L'AS deve "irrigidire" la domanda, adeguandola nella sua
"forma", "contenuto" e "tempi" alla
"forma", "contenuto" e "tempi" della
risposta socio-istituzionale prevista per quella situazione data. Per
far ciò egli deve saper "praticizzare" le categorie
sociologiche e psicologiche, riuscendo sempre a collocare ogni
individuo-situazione in una particolare "scatola",
"cassetto", "armadio" o "schedario" del
suo ufficio. Egli deve saper vedere l'individuo attraverso "categorie
generali ed individuali": deve metterlo al suo "posto"
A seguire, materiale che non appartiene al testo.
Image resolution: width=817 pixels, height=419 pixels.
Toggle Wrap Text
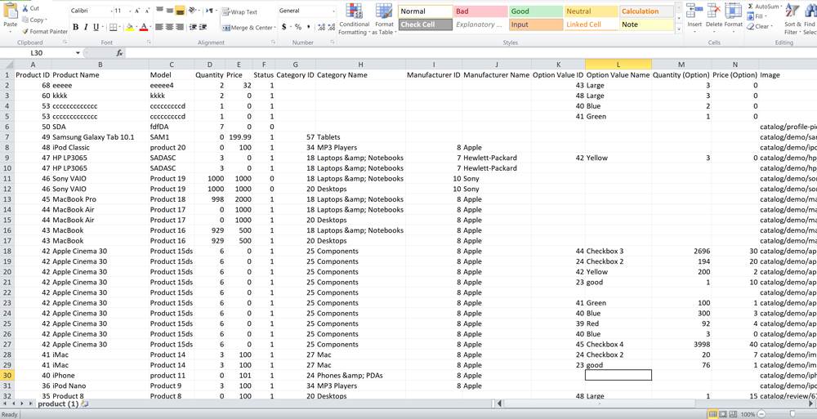(x=239, y=12)
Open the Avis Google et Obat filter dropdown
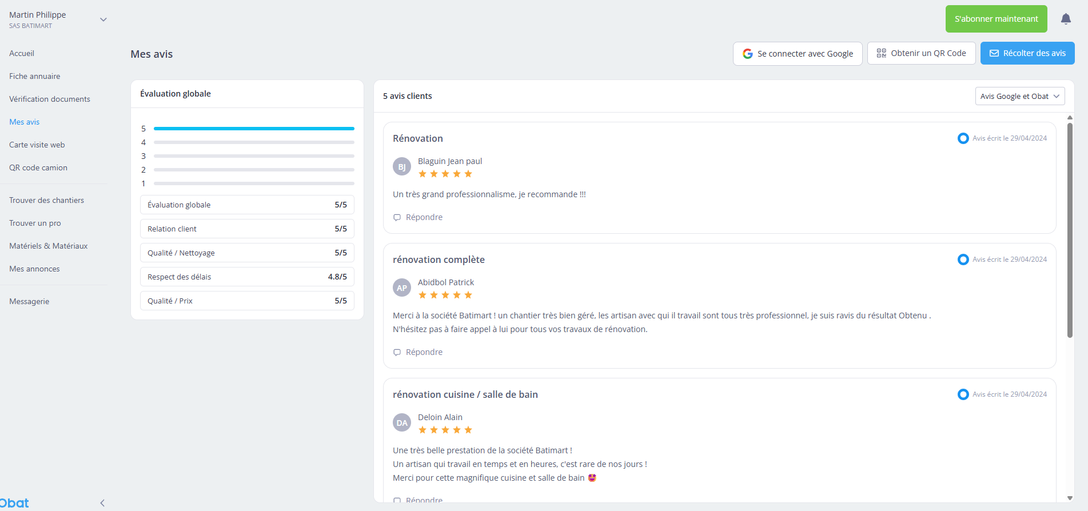 coord(1020,96)
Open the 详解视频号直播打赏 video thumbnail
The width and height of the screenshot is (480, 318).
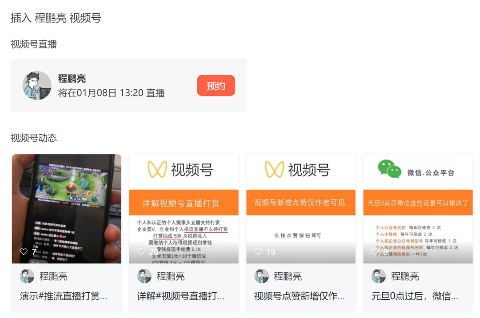pyautogui.click(x=184, y=209)
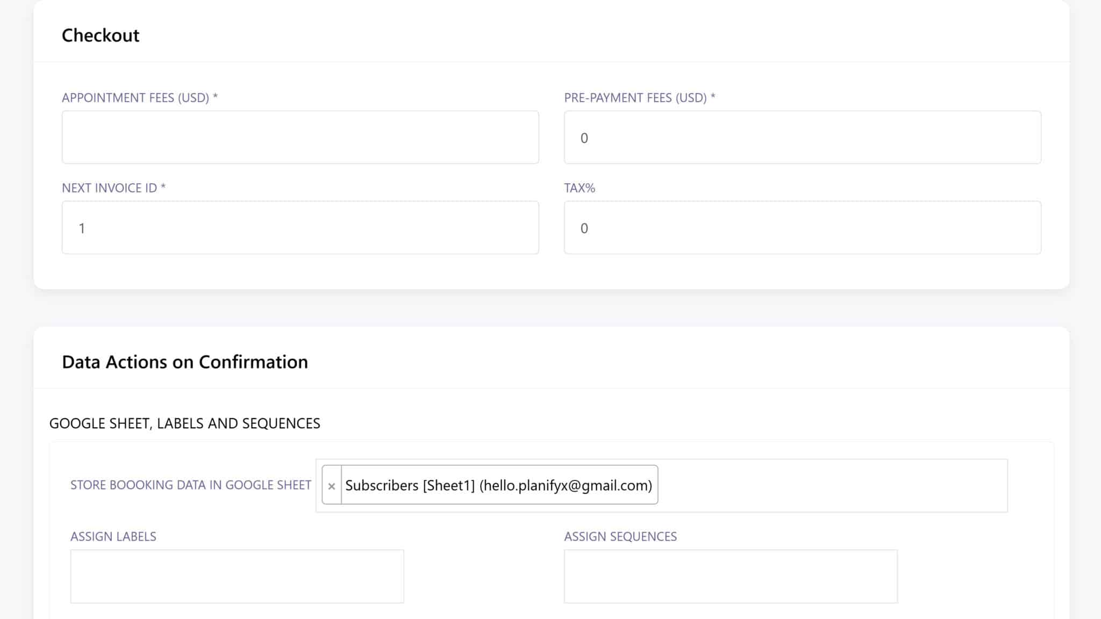Click the APPOINTMENT FEES (USD) label
The width and height of the screenshot is (1101, 619).
tap(139, 98)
(e, cioè, deve saperlo mettere "a posto"). Ora, non si deve
pensare che la "mediazione" e il "compromesso" siano
delle funzioni "necessarie" del servizio sociale inserito
in un dato contesto organizzato: il compromesso e la mediazione
fanno, infatti, parte della "struttura" stessa della
professione. L'AS, si dice, opera in un campo psico-sociale: e, cioè,
"fra" individuo solitario e il sociale comunitario. Egli
sta "fra" domanda e risposta, "fra" arte e
scienza, "fra" organizzazione e autogestione. A mio avviso
il S.S. è una professione che si fonda sul "vuoto". Come
si fa infatti a presupporre che esista davvero qualcosa di simile ad
un rapporto "fra" una persona esclusa, violentata ed espulsa
dal contesto umano e sociale perché "improduttivo",
"scomoda" e "non gestibile" nei "lager
familiari", e i suoi carnefici?. Quando diciamo
infatti che lavoriamo in una prospettiva relazionale, noi al
contrario scegliamo o l'uno o l'altro polo della contraddizione che
la "crisi" dell'individuo apre nel sistema in equilibrio:
e, cioè, o lavoriamo per mettere in crisi il sistema o per
equilibrare l'individuo. La nostra non è una prospettiva relazionale
ma "politica". Questa affermazione
ci introduce direttamente al "cuore" del problema tecnico
e, in particolare, della capacità della tecnica di adattarsi
docilmente a qualsiasi utilizzo, anche disumano, distruttivo,
inutilmente violento, assurdamente punitivo. Ai professionisti si
insegna la "neutralità" o meglio ancora l'indifferenza. Il
tecnico, l'AS è (o ritiene di essere e/o di dover restare)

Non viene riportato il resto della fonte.